BEGIN Data

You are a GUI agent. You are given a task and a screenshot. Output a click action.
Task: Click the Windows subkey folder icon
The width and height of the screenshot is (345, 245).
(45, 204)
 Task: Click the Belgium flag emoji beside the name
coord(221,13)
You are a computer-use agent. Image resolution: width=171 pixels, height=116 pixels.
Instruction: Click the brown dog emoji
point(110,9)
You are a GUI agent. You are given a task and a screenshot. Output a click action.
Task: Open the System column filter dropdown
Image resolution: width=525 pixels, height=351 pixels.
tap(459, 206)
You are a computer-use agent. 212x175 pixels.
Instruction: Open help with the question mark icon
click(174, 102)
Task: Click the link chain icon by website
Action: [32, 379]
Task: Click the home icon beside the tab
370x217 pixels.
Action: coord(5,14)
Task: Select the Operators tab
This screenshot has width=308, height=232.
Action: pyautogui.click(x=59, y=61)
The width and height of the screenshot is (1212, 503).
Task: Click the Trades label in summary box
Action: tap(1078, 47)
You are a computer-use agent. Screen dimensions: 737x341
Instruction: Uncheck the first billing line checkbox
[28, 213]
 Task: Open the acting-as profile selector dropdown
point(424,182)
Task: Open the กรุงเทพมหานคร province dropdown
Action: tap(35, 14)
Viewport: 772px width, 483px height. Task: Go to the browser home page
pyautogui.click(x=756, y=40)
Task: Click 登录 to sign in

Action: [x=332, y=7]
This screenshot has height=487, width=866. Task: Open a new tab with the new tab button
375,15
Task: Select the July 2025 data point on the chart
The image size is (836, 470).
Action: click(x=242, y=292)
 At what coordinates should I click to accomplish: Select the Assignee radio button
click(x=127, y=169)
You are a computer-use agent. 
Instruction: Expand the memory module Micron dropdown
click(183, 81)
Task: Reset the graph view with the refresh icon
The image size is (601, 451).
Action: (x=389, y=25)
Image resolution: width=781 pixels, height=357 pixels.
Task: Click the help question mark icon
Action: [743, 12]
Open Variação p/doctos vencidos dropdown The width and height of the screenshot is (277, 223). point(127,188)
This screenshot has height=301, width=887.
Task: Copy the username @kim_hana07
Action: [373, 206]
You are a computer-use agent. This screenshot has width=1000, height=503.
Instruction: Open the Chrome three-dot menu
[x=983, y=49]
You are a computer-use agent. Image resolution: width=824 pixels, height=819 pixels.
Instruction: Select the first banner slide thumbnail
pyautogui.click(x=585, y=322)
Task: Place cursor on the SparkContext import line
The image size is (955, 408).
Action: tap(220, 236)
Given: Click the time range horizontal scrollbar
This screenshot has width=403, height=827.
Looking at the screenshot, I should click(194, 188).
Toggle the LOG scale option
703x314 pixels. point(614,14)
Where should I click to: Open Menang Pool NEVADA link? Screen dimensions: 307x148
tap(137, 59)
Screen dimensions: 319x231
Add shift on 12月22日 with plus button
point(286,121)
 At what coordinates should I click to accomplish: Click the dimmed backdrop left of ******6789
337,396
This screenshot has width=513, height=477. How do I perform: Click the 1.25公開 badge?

END Data

-- Problem --
Transcribe the listing. Every line must match exactly.

-- Answer to this task --
You are a GUI agent. You are given a task and a screenshot. Output a click action.
Task: Click the Windows subkey folder icon
The width and height of the screenshot is (345, 245).
(45, 204)
 Task: Click the Belgium flag emoji beside the name
coord(221,13)
You are a computer-use agent. Image resolution: width=171 pixels, height=116 pixels.
Instruction: Click the brown dog emoji
point(110,9)
You are a GUI agent. You are given a task and a screenshot. Output a click action.
Task: Open the System column filter dropdown
Image resolution: width=525 pixels, height=351 pixels.
tap(459, 206)
You are a computer-use agent. 212x175 pixels.
Instruction: Open help with the question mark icon
click(174, 102)
Task: Click the link chain icon by website
Action: [32, 379]
Task: Click the home icon beside the tab
370x217 pixels.
Action: coord(5,14)
Task: Select the Operators tab
This screenshot has width=308, height=232.
Action: pyautogui.click(x=59, y=61)
The width and height of the screenshot is (1212, 503).
Task: Click the Trades label in summary box
Action: tap(1078, 47)
You are a computer-use agent. Screen dimensions: 737x341
Instruction: Uncheck the first billing line checkbox
[28, 213]
 Task: Open the acting-as profile selector dropdown
point(424,182)
Task: Open the กรุงเทพมหานคร province dropdown
Action: tap(35, 14)
Viewport: 772px width, 483px height. Task: Go to the browser home page
pyautogui.click(x=756, y=40)
Task: Click 登录 to sign in

Action: [x=332, y=7]
This screenshot has height=487, width=866. Task: Open a new tab with the new tab button
375,15
Task: Select the July 2025 data point on the chart
The image size is (836, 470).
Action: click(x=242, y=292)
 At what coordinates should I click to accomplish: Select the Assignee radio button
click(x=127, y=169)
You are a computer-use agent. 
Instruction: Expand the memory module Micron dropdown
click(183, 81)
Task: Reset the graph view with the refresh icon
The image size is (601, 451).
Action: (x=389, y=25)
Image resolution: width=781 pixels, height=357 pixels.
Task: Click the help question mark icon
Action: [743, 12]
Open Variação p/doctos vencidos dropdown The width and height of the screenshot is (277, 223). point(127,188)
This screenshot has height=301, width=887.
Task: Copy the username @kim_hana07
Action: [373, 206]
You are a computer-use agent. This screenshot has width=1000, height=503.
Instruction: Open the Chrome three-dot menu
[x=983, y=49]
You are a computer-use agent. Image resolution: width=824 pixels, height=819 pixels.
Instruction: Select the first banner slide thumbnail
pyautogui.click(x=585, y=322)
Task: Place cursor on the SparkContext import line
The image size is (955, 408).
Action: tap(220, 236)
Given: Click the time range horizontal scrollbar
This screenshot has width=403, height=827.
Looking at the screenshot, I should click(194, 188).
Toggle the LOG scale option
703x314 pixels. point(614,14)
Where should I click to: Open Menang Pool NEVADA link? Screen dimensions: 307x148
tap(137, 59)
Screen dimensions: 319x231
Add shift on 12月22日 with plus button
point(286,121)
 At what coordinates should I click to accomplish: Click the dimmed backdrop left of ******6789
337,396
This screenshot has width=513, height=477. How do I perform: Click the 1.25公開 badge?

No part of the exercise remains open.